I don’t know and I don’t have time to find out.

There are a million and one things to be angry about in this world, a million things to want to change or wish to see the end of. And most of them are complex. Most of them are not black and white.

And I don’t want to be an idiot. I don’t want to share misinformation, or propaganda or accidentally be the person who doesn’t look into something carefully and shares the hate image by accident.

I want to get it right and just now, with a living to earn, a lifetime of grief to keep compressed, 5 children to raise and promises I have made to the people and causes I trust, I simply don’t have time.

I don’t want to be a pc activist again. I don’t want to sit behind a screen and roll out tragedy porn or frustrated blog posts that horrify people so they are turned off a campaign and stop hearing. I want to be mindful. Sometimes that means, when time is short and energy is low, not being actively involved. Sometimes it means protecting myself from things that would render me incapable. Sometimes it means using the limited spare money I have to make small changes I can be sure of, like £10 to change a persons sight or £12 a month to support a child in a Niger village.

Right now, that’s the best I can do.

Life isn’t always perfect. I wish I had more time to inform myself of everything I would love to fully understand. I wish I had always been perfectly able to empathise without offending people. If I had known that having a big family would strip me of the brain power and time for 20+ years to really actively set about being a force for good; perhaps I would have made different choices. But I didn’t. I was young when I started and self absorbed for some of it and growing up for a lot of it. I wish it were easier to strip life back to basics, live a life of abstinence and give it all away. Would it make much difference? Probably not. Would it honestly be the right thing to throw myself behind boycotts and anti-establishment campaigns when I can’t be sure I know all the facts. Maybe. But only maybe. And not with a confidence that would make my voice true.

But right now I do have a mission. It’s to bring up these five children to be kind, honest, tolerant, emotionally intelligent and people who will set about to change the world of some people in some way, for the better.

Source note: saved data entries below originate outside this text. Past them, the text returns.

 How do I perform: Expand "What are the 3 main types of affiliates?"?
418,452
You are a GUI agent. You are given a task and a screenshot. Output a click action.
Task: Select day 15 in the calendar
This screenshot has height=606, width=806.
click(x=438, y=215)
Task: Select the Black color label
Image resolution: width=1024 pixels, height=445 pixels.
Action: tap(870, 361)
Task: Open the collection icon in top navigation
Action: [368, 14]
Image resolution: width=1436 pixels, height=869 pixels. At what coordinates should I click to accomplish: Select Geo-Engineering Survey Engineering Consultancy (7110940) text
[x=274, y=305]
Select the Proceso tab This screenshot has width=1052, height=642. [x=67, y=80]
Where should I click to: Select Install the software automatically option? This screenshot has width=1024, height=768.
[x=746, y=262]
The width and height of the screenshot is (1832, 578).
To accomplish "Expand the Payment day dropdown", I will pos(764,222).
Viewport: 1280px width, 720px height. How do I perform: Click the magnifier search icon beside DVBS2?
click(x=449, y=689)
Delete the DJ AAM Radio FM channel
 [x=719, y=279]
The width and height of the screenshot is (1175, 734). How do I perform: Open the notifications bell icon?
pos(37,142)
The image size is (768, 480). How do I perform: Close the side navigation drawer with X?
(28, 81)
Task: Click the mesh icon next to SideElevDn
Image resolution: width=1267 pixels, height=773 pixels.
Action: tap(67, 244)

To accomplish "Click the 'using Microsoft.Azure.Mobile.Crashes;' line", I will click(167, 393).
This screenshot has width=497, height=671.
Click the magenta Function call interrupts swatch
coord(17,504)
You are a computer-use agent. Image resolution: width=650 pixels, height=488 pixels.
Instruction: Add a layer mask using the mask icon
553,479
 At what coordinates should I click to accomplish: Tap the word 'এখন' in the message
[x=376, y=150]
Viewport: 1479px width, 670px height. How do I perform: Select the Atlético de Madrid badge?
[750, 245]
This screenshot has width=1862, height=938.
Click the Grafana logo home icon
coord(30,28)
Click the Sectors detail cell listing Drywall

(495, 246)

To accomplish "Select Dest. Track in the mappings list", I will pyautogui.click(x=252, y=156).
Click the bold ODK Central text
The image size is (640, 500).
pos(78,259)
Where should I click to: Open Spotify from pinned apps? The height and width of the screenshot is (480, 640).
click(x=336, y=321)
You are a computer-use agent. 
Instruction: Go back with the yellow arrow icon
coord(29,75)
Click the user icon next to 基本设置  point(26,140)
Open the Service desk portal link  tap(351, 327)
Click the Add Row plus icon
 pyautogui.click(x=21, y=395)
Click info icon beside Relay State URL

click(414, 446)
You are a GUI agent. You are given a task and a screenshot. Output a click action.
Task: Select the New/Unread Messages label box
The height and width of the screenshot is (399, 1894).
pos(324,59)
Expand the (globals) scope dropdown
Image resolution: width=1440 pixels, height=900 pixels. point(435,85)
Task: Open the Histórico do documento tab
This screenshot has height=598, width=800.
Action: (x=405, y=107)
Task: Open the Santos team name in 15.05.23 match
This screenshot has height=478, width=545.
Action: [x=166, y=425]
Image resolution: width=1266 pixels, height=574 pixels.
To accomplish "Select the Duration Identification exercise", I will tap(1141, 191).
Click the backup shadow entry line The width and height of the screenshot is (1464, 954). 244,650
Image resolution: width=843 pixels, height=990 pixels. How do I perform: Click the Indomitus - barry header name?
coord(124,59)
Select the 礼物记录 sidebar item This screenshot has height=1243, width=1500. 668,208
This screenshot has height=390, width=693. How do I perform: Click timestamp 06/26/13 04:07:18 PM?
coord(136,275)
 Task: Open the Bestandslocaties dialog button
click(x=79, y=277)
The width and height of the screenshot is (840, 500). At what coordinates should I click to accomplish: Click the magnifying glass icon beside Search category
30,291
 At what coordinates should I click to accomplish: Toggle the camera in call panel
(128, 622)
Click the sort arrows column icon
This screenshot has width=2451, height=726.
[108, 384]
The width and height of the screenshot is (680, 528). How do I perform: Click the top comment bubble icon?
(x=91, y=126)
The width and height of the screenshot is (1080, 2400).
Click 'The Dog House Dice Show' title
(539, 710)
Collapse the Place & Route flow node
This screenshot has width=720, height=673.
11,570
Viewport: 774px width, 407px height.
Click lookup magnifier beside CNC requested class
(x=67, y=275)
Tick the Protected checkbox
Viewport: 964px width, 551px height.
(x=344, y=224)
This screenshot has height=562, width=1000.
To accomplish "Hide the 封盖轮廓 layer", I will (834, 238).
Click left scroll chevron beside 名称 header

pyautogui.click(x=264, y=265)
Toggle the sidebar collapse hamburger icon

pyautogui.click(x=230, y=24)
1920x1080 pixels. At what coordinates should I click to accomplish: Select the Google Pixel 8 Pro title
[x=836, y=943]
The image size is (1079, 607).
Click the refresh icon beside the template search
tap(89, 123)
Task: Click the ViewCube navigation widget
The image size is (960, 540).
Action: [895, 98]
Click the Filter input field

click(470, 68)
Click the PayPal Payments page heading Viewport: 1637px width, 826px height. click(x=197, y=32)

When I’ve done that, I’ll use my time for other things.

Right now that is good enough for me, because I know I can do it well.

If I don’t know – and if 10.30pm, when everyone is finally asleep and I’ve sat down, is too late to usefully to try to work it out – it is my right and choice to be silent. When I know better, when I am in a place that I can be sure I know better, I will do better.

But one thing I won’t do – will not do – is use words to hurt and wound. One thing I have learned is you can cause pain and damage with an ill-thought out comment. To do that unintentionally is bad enough, to do it through ignorance or self righteous belief that everyone should think like you is not particularly helpful. To wound intentionally is unforgivable.

So I will stick to my creed: to work on being better, in my own time, as I can, when I can. And to offer such time and money as I can to make small changes and hope they matter.

Whether or not that is good enough for anyone else is irrelevant.